Hal itu disampaikan ekonom konstitusi, Defiyan Cori dalam merespons wacana Surakarta atau Kota Solo sebagai daerah istimewa.
“Tidak hanya permasalahan latar belakang sejarah yang akan diungkit kembali, tapi juga kontribusi masing-masingnya dalam pergerakan dan perjuangan kemerdekaan serta berdirinya NKRI,” ucap Defiyan dalam keterangannya, Kamis, 1 Mei 2025.

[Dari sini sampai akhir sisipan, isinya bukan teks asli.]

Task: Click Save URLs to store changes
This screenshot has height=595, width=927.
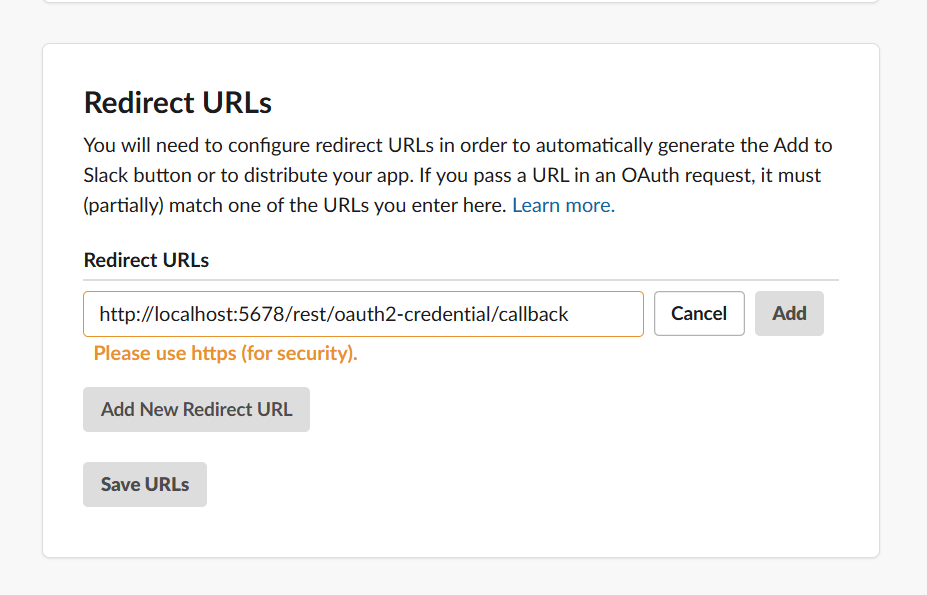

Lanjut dia, sikap dan tuntutan pengajuan daerah istimewa oleh Surakarta (Solo) ini jelas tidak memiliki landasan sejarah yang kuat dan sangat berbeda posisi dan statusnya dengan Daerah Istimewa Yogyakarta dan Nanggroe Aceh Darussalam.
“Dalam perspektif inilah, tidak ada relevansi kuatnya Kota Surakarta dapat diabsahkan menjadi daerah istimewa, jelas pelanggaran konstitusional,” tegasnya.
“Agar tidak menjadi blunder politik dan ekonomi secara nasional sebaiknya DPR dan pemerintah tidak melanjutkan pembahasan usul status istimewa bagi Surakarta maupun daerah lain yang juga sedang mengusulkannya,” imbuh dia.
Yang lebih mendesak (
urgent), menurutnya, DPR dan pemerintah menata kembali sistem politik dan ekonomi bangsa dan negara berdasarkan ideologi Pancasila dan UUD 1945 dengan mengembalikan peran fungsi MPR sebagai lembaga tertinggi negara.
“Salah satu hal yang paling krusial, yaitu mengembalikan pemilihan Presiden dan Wakil Presiden RI kepada kewenangan MPR serta kepala daerah melalui DPR Provinsi/Kabupaten/Kota pada lembaga permusyawaratan tersebut,” pungkasnya.